23/06/2026 18:04 - Politica
La seduta convocata dall'opposizione alla Camera dei Deputati per procedere con l'interpellanza al capo di Gabinete, Manuel Adorni, non ha raggiunto il quorum necessario questo martedì ed è andata deserta. L'iniziativa, promossa dal kirchnerismo, non è riuscita a progredire a causa di una decisione strategica dei blocchi alleati al Governo.
In Argentina, l'interpellanza è un meccanismo costituzionale che permette al Congresso di convocare un funzionario del Potere Esecutivo per richiedere spiegazioni su politiche pubbliche o questioni amministrative. Se il funzionario non si presenta o le sue risposte non soddisfano, può essere votata una mozione di censura che, se approvata, implica la rimozione dal suo incarico.
Manuel Adorni è l'attuale capo di Gabinete della Nazione Argentina, nominato dal presidente Javier Milei. È sotto inchiesta per un presunto incremento patrimoniale ingiustificato: si stima che il suo patrimonio sia passato da circa 20 milioni di pesos a 944 milioni di pesos, un aumento di circa il 775% in un periodo breve.
I blocchi del PRO (Proposta Repubblicana), UCR (Unione Civica Radicale) e gli spazi provinciali hanno deciso di non scendere in aula come parte di un accordo con il presidente della Camera, Martín Menem. Anche se questi alleati sono stati critici nei confronti di Adorni, hanno scelto di non sostenere una mossa promossa dal kirchnerismo.
Questo patto ha permesso all'ufficialismo di decomprimere la situazione nella Camera bassa. In cambio, è stato abilitato il dibattito nella commissione di Affari Costituzionali a partire dalla settimana prossima, anche se manca ancora di definire la convocazione per la commissione di Petizioni, Poteri e Regolamento. Con questa manovra, La Libertad Avanza ha guadagnato almeno due settimane di tempo.
Anche se l'interpellanza non è avanzata alla Camera, il centro della tensione rimane nella Camera alta. Manuel Adorni si è già impegnato a presentarsi il 2 luglio davanti al Senato per dare il suo rapporto di gestione e rispondere alle domande sul suo patrimonio, in mezzo a una forte interna entro il blocco ufficiale.
In parallelo, lo stesso Adorni e Karina Milei - segretaria generale della Presidenza e sorella del presidente - hanno ricevuto questo mezzogiorno gruppi di senatori de La Libertad Avanza alla Casa Rosada. La riunione, che non ha contato con la presenza della capo blocco Patricia Bullrich, è stata interpretata come una mossa del 'karinismo' per guadagnare influenza nelle negoziazioni del Senato e blindare il capo di Gabinete.
La Libertad Avanza è il partito fondato dal presidente Javier Milei, eletto nel 2023. Il kirchnerismo è la corrente politica che fa capo a Cristina Fernández de Kirchner, ora all'opposizione.

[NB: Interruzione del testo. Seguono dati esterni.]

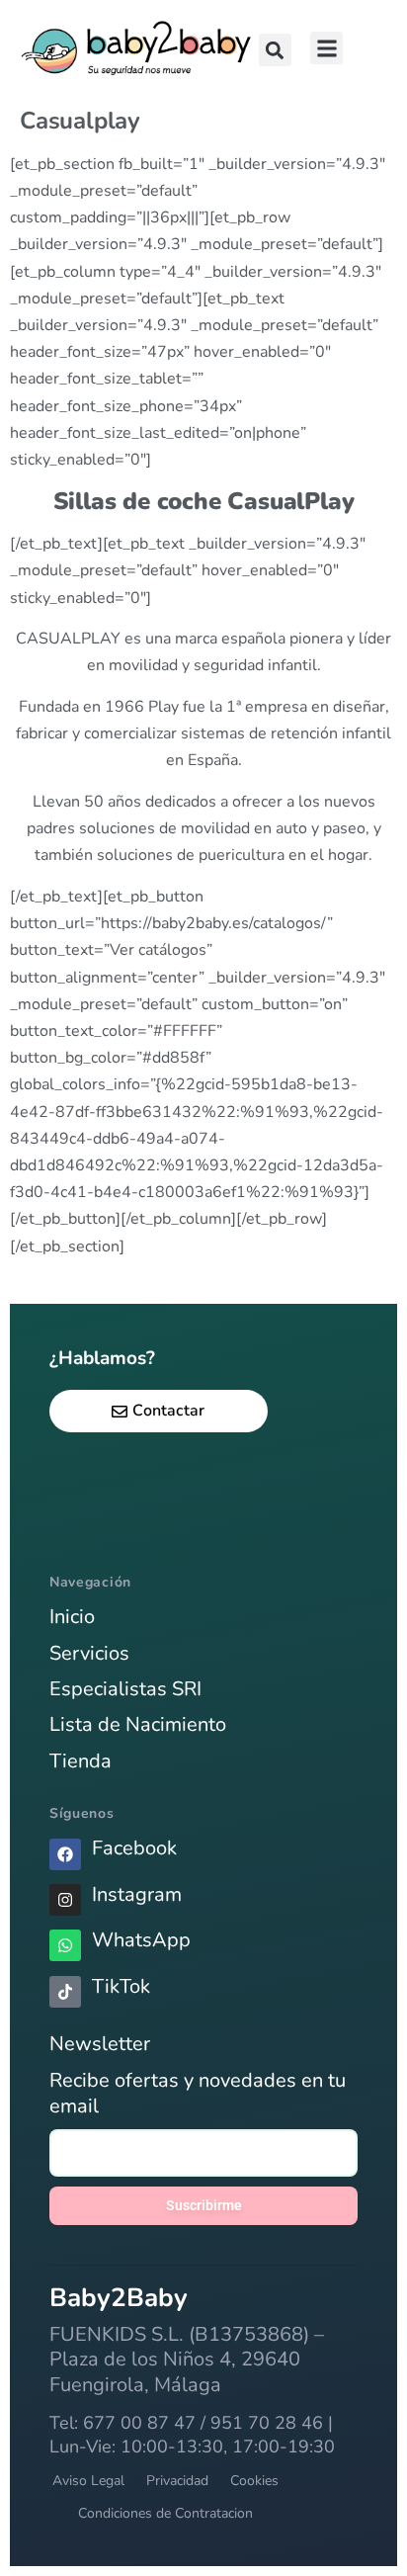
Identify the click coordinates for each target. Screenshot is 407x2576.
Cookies (254, 2480)
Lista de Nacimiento (137, 1724)
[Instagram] (65, 1900)
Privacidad (177, 2480)
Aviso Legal (88, 2480)
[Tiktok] (65, 1992)
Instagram (137, 1894)
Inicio (72, 1616)
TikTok (121, 1986)
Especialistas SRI (125, 1688)
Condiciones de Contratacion (165, 2513)
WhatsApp (141, 1940)
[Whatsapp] (65, 1945)
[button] (275, 50)
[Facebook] (65, 1854)
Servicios (89, 1653)
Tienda (80, 1761)
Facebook (134, 1848)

Il PRO e l'UCR fanno parte della coalizione che ha sostenuto Milei al ballottaggio, ma mantengono un rapporto complesso con l'ufficialismo.
Il dibattito proseguirà nelle commissioni parlamentari a partire dalla settimana del 30 giugno 2026. Nel frattempo, il giudice Ariel Lijo ha a carico l'inchiesta sull'incremento patrimoniale di Adorni. Se la mozione di censura raggiungesse le 129 firme mancanti e fosse approvata, Adorni dovrebbe lasciare il suo incarico, un evento senza precedenti nella storia argentina recente.